You then face a choice: how to "build a home" for your data to get it under control? In the world of analytics, you have three paths. Two of them are traps that look tempting at the start but collapse like a house of cards when your company begins to scale.

Here is a story about analytical maturity – based on the old fable of the three little pigs, but with a very modern (and painful) moral.

Path 1: The "Black Box" Trap (The House of Straw)

The first path is chosen by pragmatists who want results "right now." You choose ready-made, closed reporting systems (so-called black boxes).

  • What does it look like? You connect an account, pay a subscription, and see nice charts. It is fast and painless.
  • Where is the problem? This solution works until you ask a difficult question. You see metrics (e.g., ROAS), but you have no idea how they were calculated. You do not have access to the raw data underlying that result.

What happens when Growing Requirements (The Wolf) come?

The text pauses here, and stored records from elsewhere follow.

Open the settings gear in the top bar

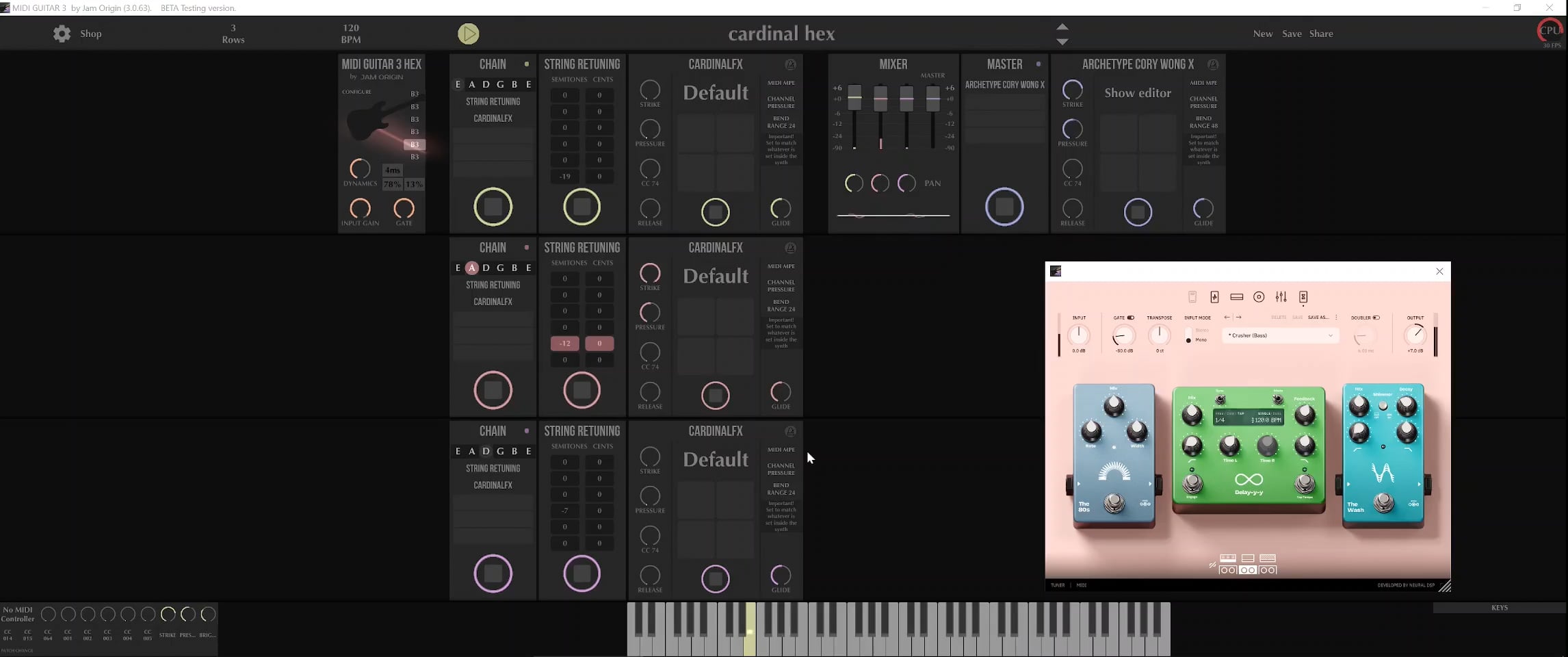[62, 34]
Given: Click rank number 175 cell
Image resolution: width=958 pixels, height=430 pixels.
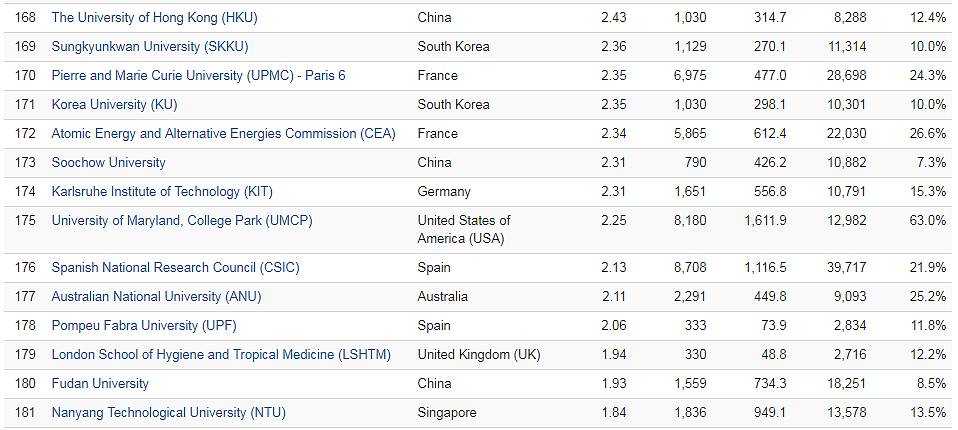Looking at the screenshot, I should 25,220.
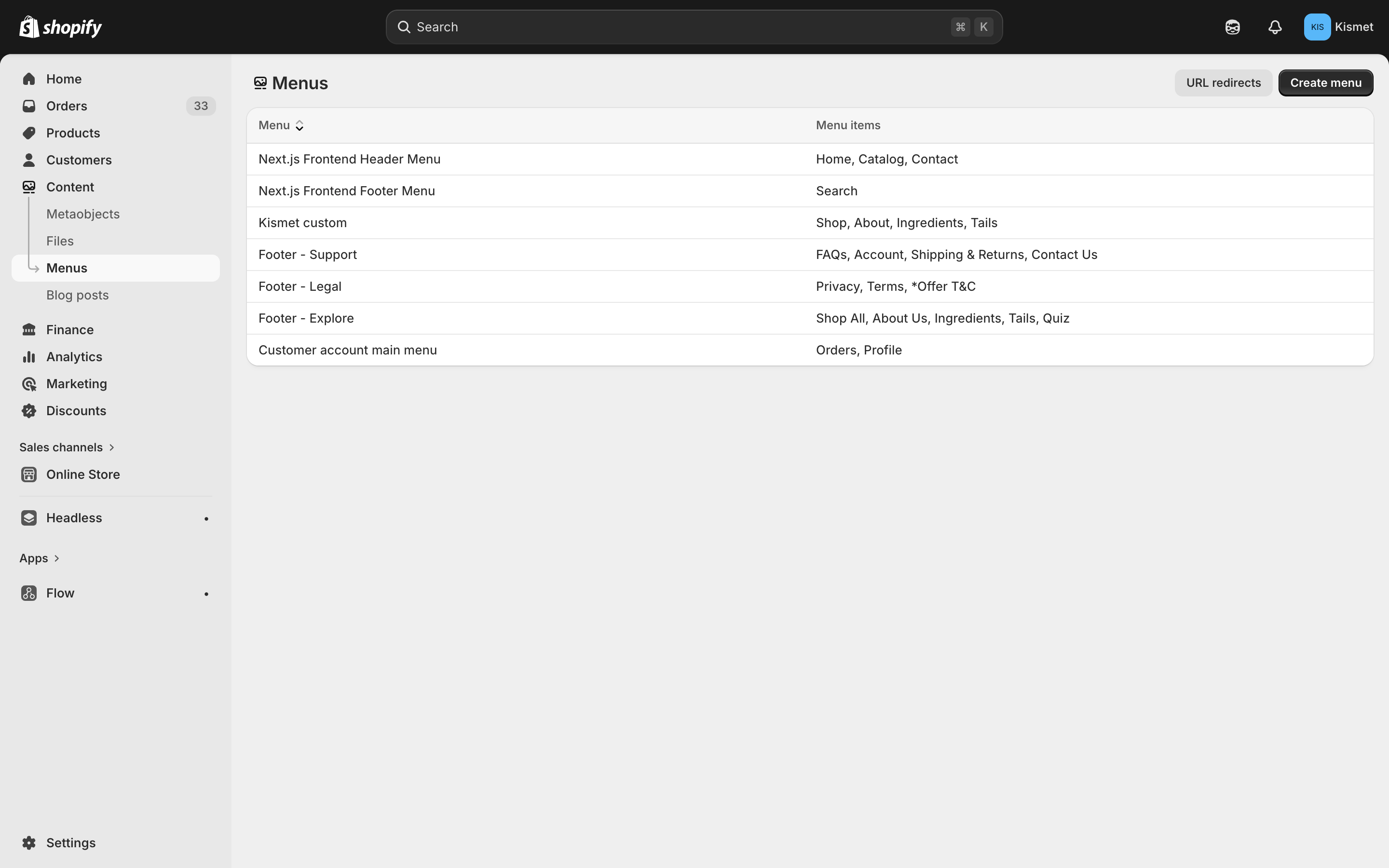Expand the Apps section
This screenshot has width=1389, height=868.
[x=40, y=557]
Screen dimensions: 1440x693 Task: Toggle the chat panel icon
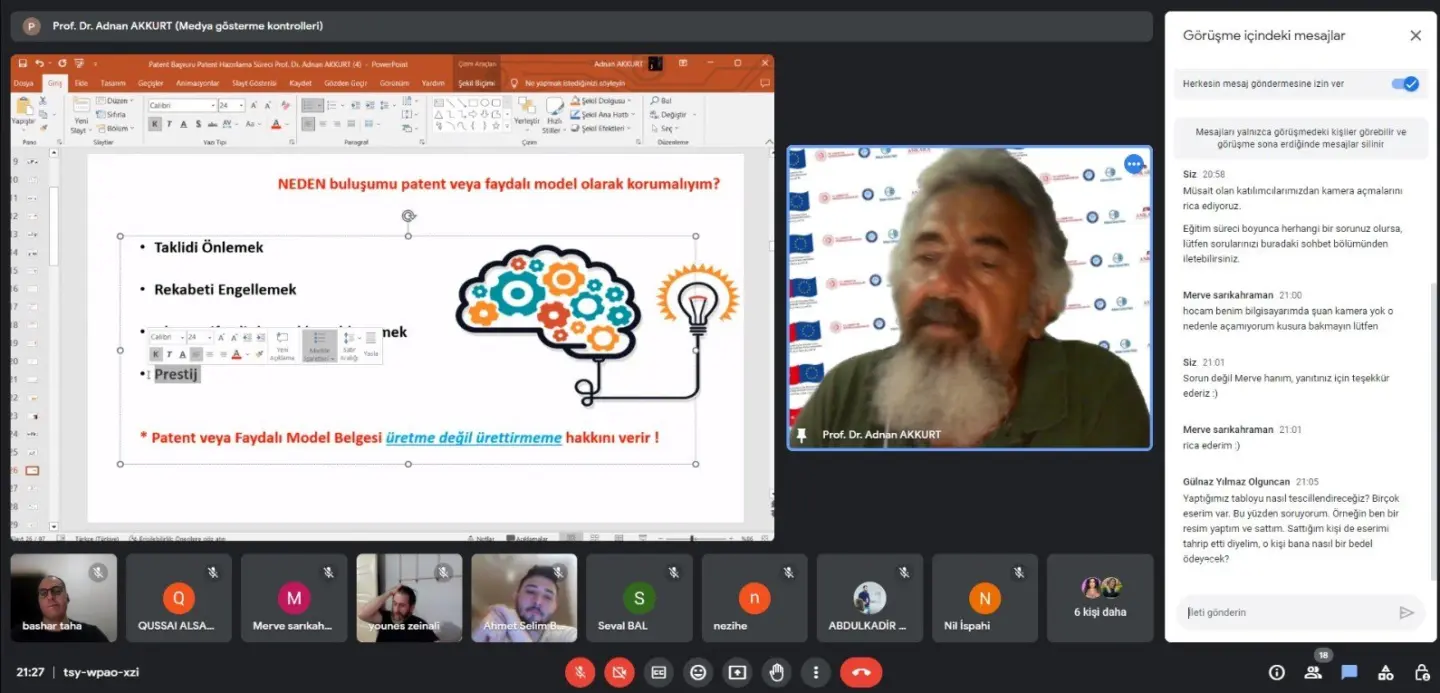[1349, 672]
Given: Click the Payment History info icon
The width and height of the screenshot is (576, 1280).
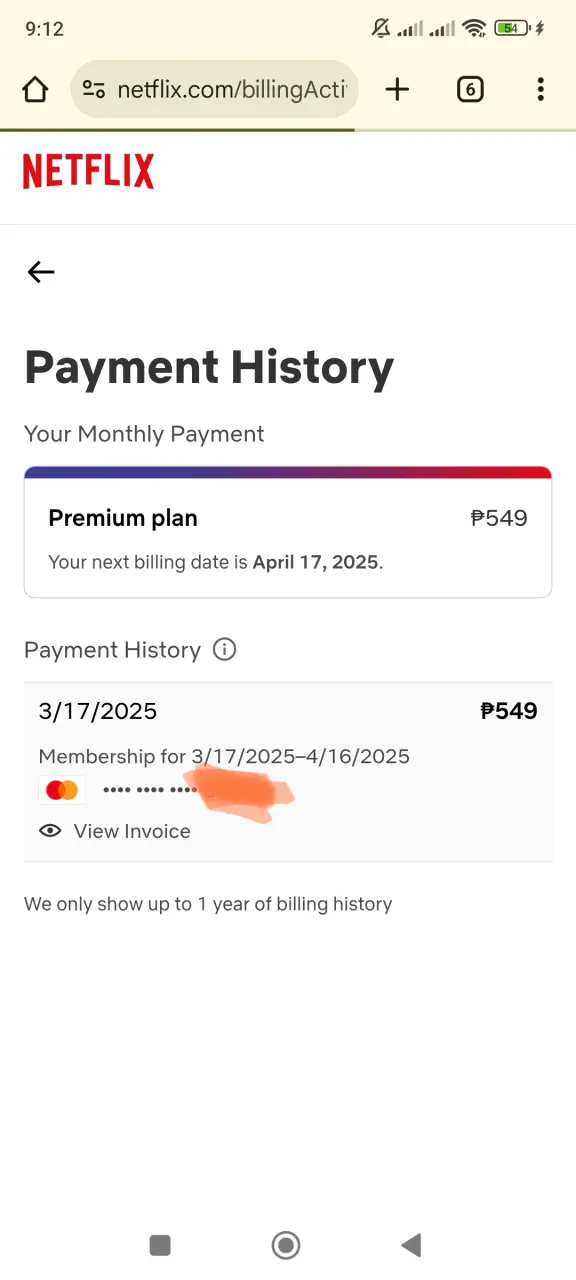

One day your company grows, and you need to do something more with the data than just look at it. That's when you start hitting wall after wall:

  1. The "Main Report" Wall: The board uses Power BI or Tableau. You want to add marketing costs from your "black box" there to see the full business bill. Reality: It’s impossible. You are in a closed ecosystem. You are left with manually pasting CSVs into Excel every Monday.
  2. The "CRM Automation" Wall: Your sales team wants to see in the CRM which ads a lead clicked on. Reality: Your "black box" has no API or it is very limited. You cannot "feed" the sales department with marketing knowledge.
  3. The "AI Partners" Wall: You hire an AI agency that asks for historical transactional data to train its algorithms. Reality: There is no way to securely share a slice of the data.

The Finale: You hire a great analyst. They want to build their own attribution model on raw data. The "black box" provider says: "Of course, we share raw data in the Enterprise plan, which costs 5 times more." Your data has become a hostage.

Path 2: The Illusion of Control, or "Do It Yourself" (The House of Sticks)

The second path is for the clever ones. You think: "I won't let them lock me in a box! We'll do it ourselves in-house. We have free connectors and Greg in IT." This is the DIY approach, which usually ends in chaos in two acts:

Act I: The Connector Frankenstein in Looker Studio You connect separate plugins directly to Looker Studio: Facebook Ads, Google Ads, GA4, CRM.

  • Problem: These are silos. To see the whole picture (e.g., profit vs. spend), you have to force-combine these sources in the visualization tool (Blended Data).
  • Risk: The business logic is "sewn" into fragile report filters, not the database. One error in campaign naming is enough for the entire report to stop working.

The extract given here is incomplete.